When it comes to the presidential debates between Democratic nominee Joe Biden and President Donald Trump, House Speaker Nancy Pelosi (D-Calif.) does not believe Biden should even bother to.
With 39 days left until the election, as of Friday, Pelosi is suggesting she still feels that Biden should not debate Trump. The first debate is scheduled for Tuesday, Sept. 29.
“I do,” Pelosi said during Friday’s CBS “This Morning” interview, when asked whether she still believes Biden should not face off against the president. “Not that I don’t think that he’d be excellent. I just think that the president has no fidelity to fact or truth … no fidelity to the Constitution of the United States.”
She continued, “[Trump] and his henchmen are a danger with their comments, are a danger to our democracy. So … Why bother? He doesn’t tell the truth, he isn’t committed to our Constitution.”

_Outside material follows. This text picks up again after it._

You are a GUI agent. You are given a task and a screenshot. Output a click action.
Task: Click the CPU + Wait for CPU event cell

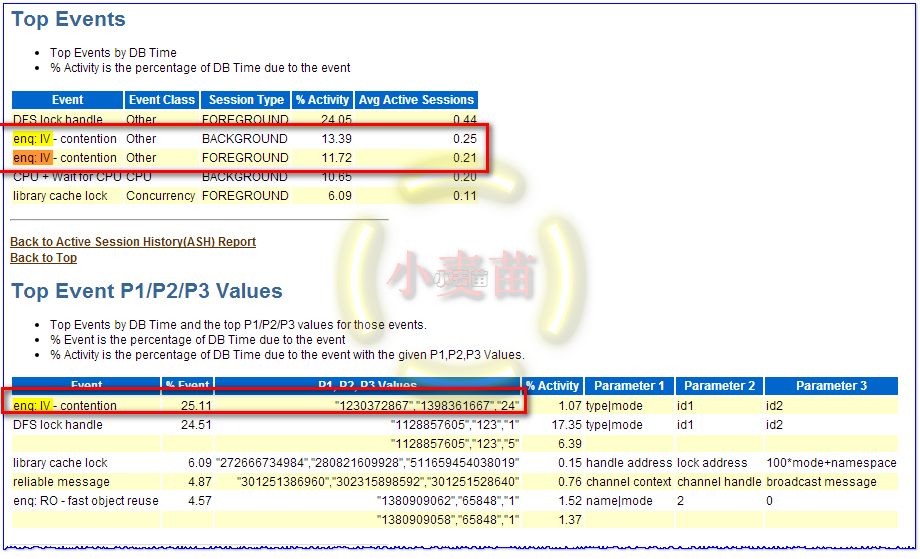point(65,178)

See Pelosi’s comments below:
As President Trump gets set to nominate his pick for the Supreme Court, House @SpeakerPelosi joins us to weigh in on what Democrats could do in the confirmation fight. pic.twitter.com/ZCvDRvDql0
— CBS This Morning (@CBSThisMorning) September 25, 2020
As host Gayle King noted that Pelosi’s “language to some is just as egregious” to Trump’s remarks for calling the president’s people “henchmen,” the host said, “Some could say that’s just as insulting as what he’s saying about you.”
However, the House speaker pushed back, “Well, I don’t care what he says about me,” adding, “But I’m speaking truth, our Constitution is at the mercy of people who have no allegiance to the Constitution of the United States.”
Pelosi previously said in August about the debates, “Don’t tell anybody I told you this — especially don’t tell Joe Biden. I don’t think that there should be any debates. I do not think that the president of the United States has comported himself in a way that anybody has any association with truth, evidence, data and facts.”
She added at the time during her press briefing, “I think he will also belittle what the debates are supposed to be about, and they’re not to be about skulduggery on the part of somebody who has no respect for the office he holds, much less the Democratic process.”
The first 2020 presidential debate will be held on Tuesday at Case Western Reserve University in Cleveland, Ohio. The other two presidential debates will be held on Oct. 15 and Oct. 22. The vice-presidential debate will be held on Oct. 7.